ECLI:NL:TNOKALM:2009:YC0377 Kamer van toezicht Almelo 04 09 Wna

ECLI: ECLI:NL:TNOKALM:2009:YC0377
Datum uitspraak: 02-11-2009
Datum publicatie: 25-01-2010
Zaaknummer(s): 04 09 Wna
Onderwerp: Registergoed
Beslissingen: Klacht gegrond zonder maatregel
Inhoudsindicatie: De omstandigheid dat een persoon begeleid wordt, brengt niet met zich dat de notaris moest aanenemen dat deze persoon niet in staat was zijn wil te bepalen. Dit onderdeel van de klacht treft geen doel.   De notaris heeft onvoldoende doorgevraagd over de gelden, verzekeringspeningen en herstelwerkzaamheden, die genoemd zijn in de akte.      

KAMER VAN TOEZICHT OVER DE NOTARISSEN EN KANDIDAAT-NOTARISSEN TE ALMELO

Klachtzaak:           04 09  Wna

                       UITSPRAAK

inzake:                   <klager>,

wonende te < plaats>,

klager;

tegen:                           mr. < naam> ,

                             notaris te < plaats >,

                             hierna te noemen de notaris.

Verloop van de procedure

Bij brief van 7 februari 2009 heeft klager een klacht ingediend bij de Kamer van Toezicht over de notarissen en kandidaat-notarissen te Almelo, hierna te noemen de Kamer.  

De notaris heeft zich verweerd bij schrijven van 12 maart 2009. Klager heeft gerepliceerd bij brief van 10 april 2009. Door de notaris is bij schrijven van 15 mei 2009 gedupliceerd.

            De klachtzaak is ter zitting van 5 oktober 2009 behandeld. Klager en de notaris zijn in persoon verschenen.   

            Toetsingskader

In deze klachtzaak dient te worden beoordeeld of de notaris heeft gehandeld in strijd met het bepaalde in de Wet op het notarisambt (Wna).

Feiten

Gelet op hetgeen klager en de notaris over en weer hebben verklaard en op basis van door hen overgelegde stukken, alsmede gelet op hetgeen ter zitting is verklaard, gaat de Kamer uit van de volgende feiten.

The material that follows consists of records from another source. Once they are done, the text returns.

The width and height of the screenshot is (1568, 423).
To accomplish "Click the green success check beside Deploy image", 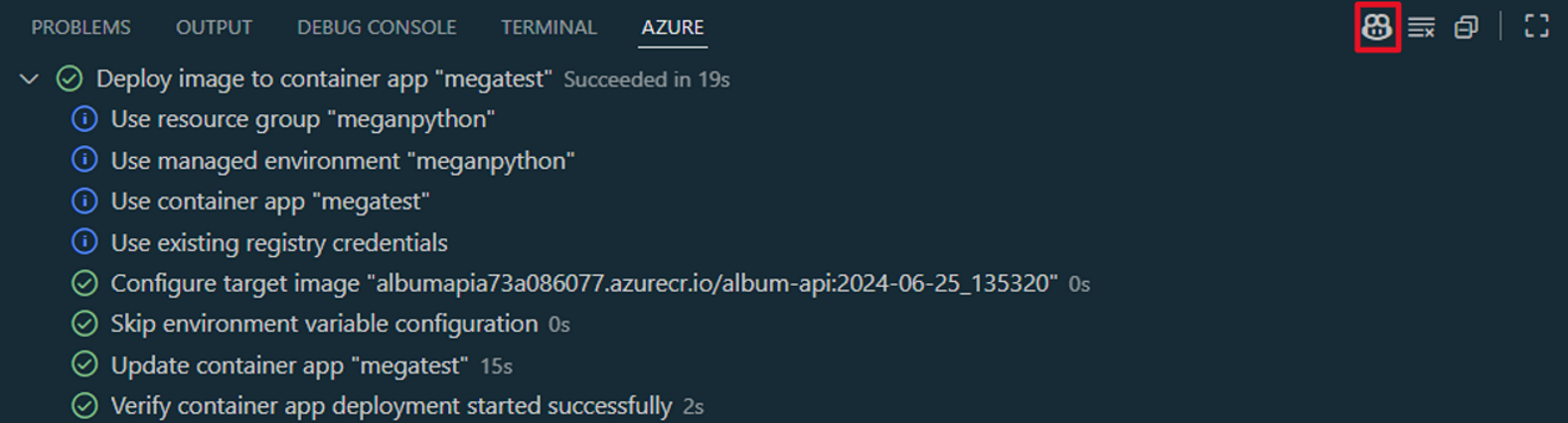I will click(70, 78).
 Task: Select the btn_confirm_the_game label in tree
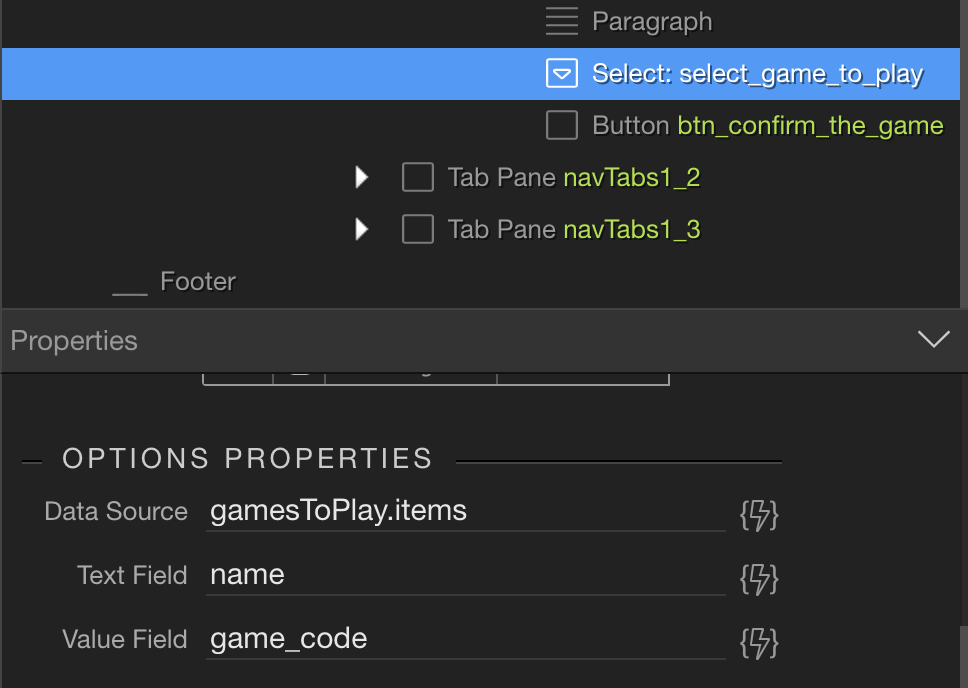[810, 126]
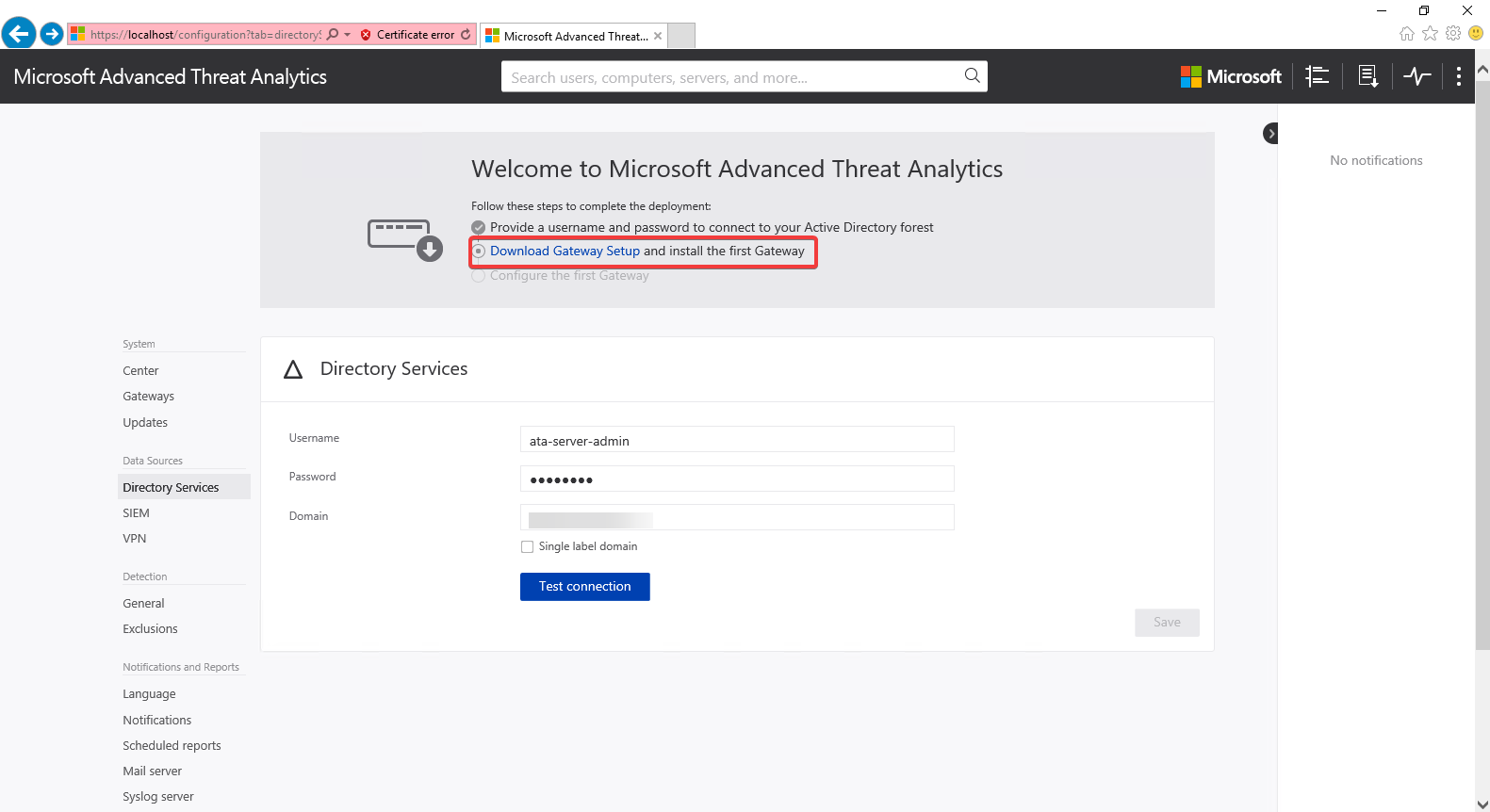Click the Username input field
Viewport: 1490px width, 812px height.
tap(736, 440)
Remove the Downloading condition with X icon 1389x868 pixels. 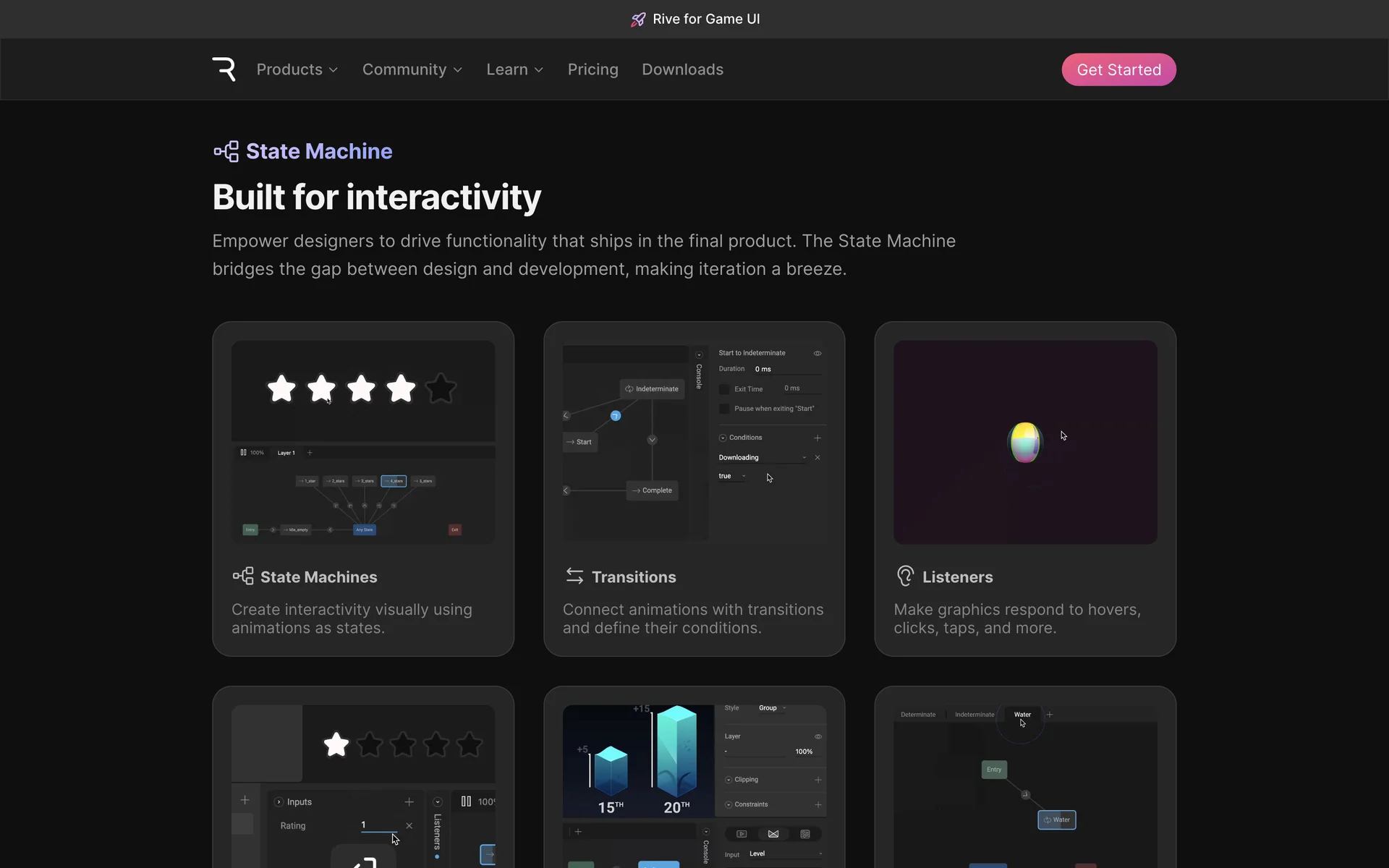coord(817,457)
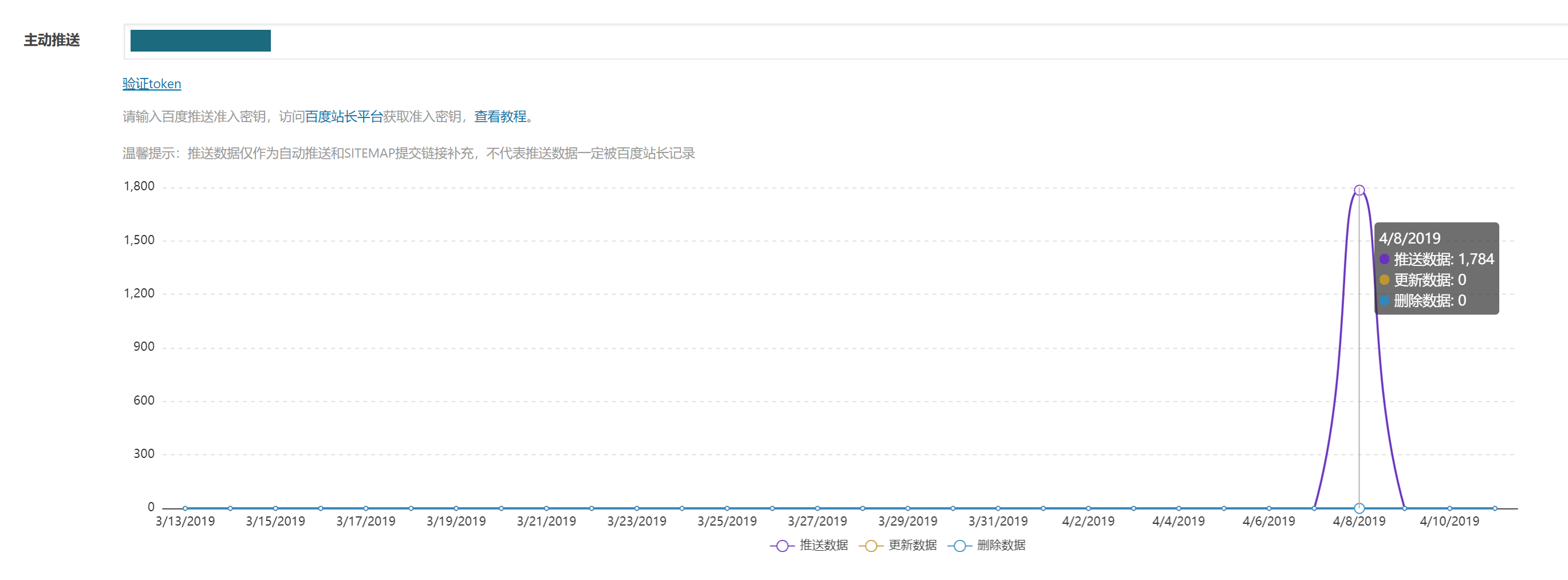The image size is (1568, 580).
Task: Click the purple 推送数据 legend circle icon
Action: pyautogui.click(x=782, y=546)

·         De heer < A >, hierna < A >, een broer van klager, is op 4 maart 2008 overleden en werd voordien, vanwege zijn psychische gesteldheid, gedurende verschillende periodes begeleid door personen en/of instanties.

·         Na een brand in de woning van < A > in 2006, is < A > ondergebracht bij het Leger Des Heils in < plaats >.

·         Bij akte van levering, bij de notaris verleden op 8 mei 2006, is de woning van < A >, plaatselijk bekend als < plaats > hierna het registergoed, geleverd aan < B > te < plaats >.

·         Ten tijde van de akte fungeerde de notaris, toen nog kandidaat-notaris, als waarnemer.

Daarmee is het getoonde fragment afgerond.